Lizards ...
of Lai Khe

by: Forrest Brandt
© 1998

Lai Khe Base Camp, 1st ID, December 1968 - The first week in December I drew officer of the guard for the first time in Lai Khe. My sergeant of the guard, had been around before and was diplomatically bringing me up to speed. He taught me how to operate the switchboard, made suggestions for the log and then accompanied me on the first visit to each outpost. Night was closing down around us. A brief late afternoon shower had cooled things off and left a brilliant diamond net of rain drops on the tops of the sand bags, gun barrels, and the razor wire that dazzled in the bright setting sun. The beauty was a pleasant diversion to the sense of fear and responsibility that was rising in me.
      In Paris, light years from my duty post, diplomats were trying to arrange a cease fire for the Christmas holiday with the stated goal of having it extend on into Tet and possibly on for the foreseeable future. That didn't help me tonight. We had been hit with mortars and rockets several times in the past two weeks and there had been signs that sappers had been testing the base camp's defenses. I was nervous as I checked each position, trying to establish where each one was and figure out an unobserved approach so that I could come and go without giving away the outpost or giving a sniper a clean shoot at me. The troops were friendly and patient with the text book questions from the FNG lieutenant.

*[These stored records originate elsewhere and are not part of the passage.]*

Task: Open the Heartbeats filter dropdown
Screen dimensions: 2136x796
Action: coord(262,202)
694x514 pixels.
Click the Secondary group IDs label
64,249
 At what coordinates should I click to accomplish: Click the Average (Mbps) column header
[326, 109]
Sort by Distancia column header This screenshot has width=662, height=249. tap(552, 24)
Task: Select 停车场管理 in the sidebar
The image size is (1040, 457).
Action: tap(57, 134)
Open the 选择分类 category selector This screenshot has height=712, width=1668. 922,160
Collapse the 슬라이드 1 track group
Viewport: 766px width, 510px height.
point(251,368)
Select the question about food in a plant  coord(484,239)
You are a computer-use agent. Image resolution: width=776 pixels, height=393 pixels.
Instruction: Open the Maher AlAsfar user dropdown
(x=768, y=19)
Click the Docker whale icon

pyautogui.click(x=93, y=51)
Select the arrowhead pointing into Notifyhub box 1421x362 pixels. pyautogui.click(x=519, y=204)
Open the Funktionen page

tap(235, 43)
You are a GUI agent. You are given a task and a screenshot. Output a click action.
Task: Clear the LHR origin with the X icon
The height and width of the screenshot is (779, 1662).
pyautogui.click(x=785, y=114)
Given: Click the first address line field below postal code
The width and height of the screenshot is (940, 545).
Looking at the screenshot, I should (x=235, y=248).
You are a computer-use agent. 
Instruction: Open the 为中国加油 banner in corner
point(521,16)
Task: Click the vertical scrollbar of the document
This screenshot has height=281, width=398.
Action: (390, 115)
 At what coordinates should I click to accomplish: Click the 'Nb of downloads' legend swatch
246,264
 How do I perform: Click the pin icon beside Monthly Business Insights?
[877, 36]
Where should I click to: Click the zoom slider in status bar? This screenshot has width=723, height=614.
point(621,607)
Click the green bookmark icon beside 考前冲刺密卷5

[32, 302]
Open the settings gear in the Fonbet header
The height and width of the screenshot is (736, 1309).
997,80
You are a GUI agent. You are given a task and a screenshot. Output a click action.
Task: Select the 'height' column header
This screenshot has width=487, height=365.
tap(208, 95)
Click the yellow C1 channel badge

      "Got your fields of fire staked out?"
      "Yes sir. We got our stakes out ... there ... and there. Williams checked the wire and cleaned out the trash and brush. You can see where we link with that OP."
      "Great. See you guys later. Be careful, we know Charlie's watching."
      "Yes sir."
      We made the rounds and then returned to our post, a little room next to the old French laundry. You entered from the north wall to find a bare bulb hanging from the ceiling that gave the room a soft yellow cast. On your immediate left was a Metal army folding cot pushed into the corner, made up in basic training camp style with four inches of white sheet folded back onto the top of the olive drab wool blanket and a fat white pillow resting square in the middle of the sheet. Just beyond the foot of the bed stood a desk holding the switchboard and a standard telephone. Thumb tacked to the wall above and around the switchboard were celluloid covered copies of the SOP, the number for the Duty Officer, standing orders for the guard, the meaning of each color on a flare for that night, a list of phone numbers for the MP's, fire station, officer's club ... everything but pizza delivery
... a field desk sat in the opposite corner, a goose neck lamp bent over to light the pages of the log book. A couple of chairs sat about, placed where ever the last person to use it had decided to sit.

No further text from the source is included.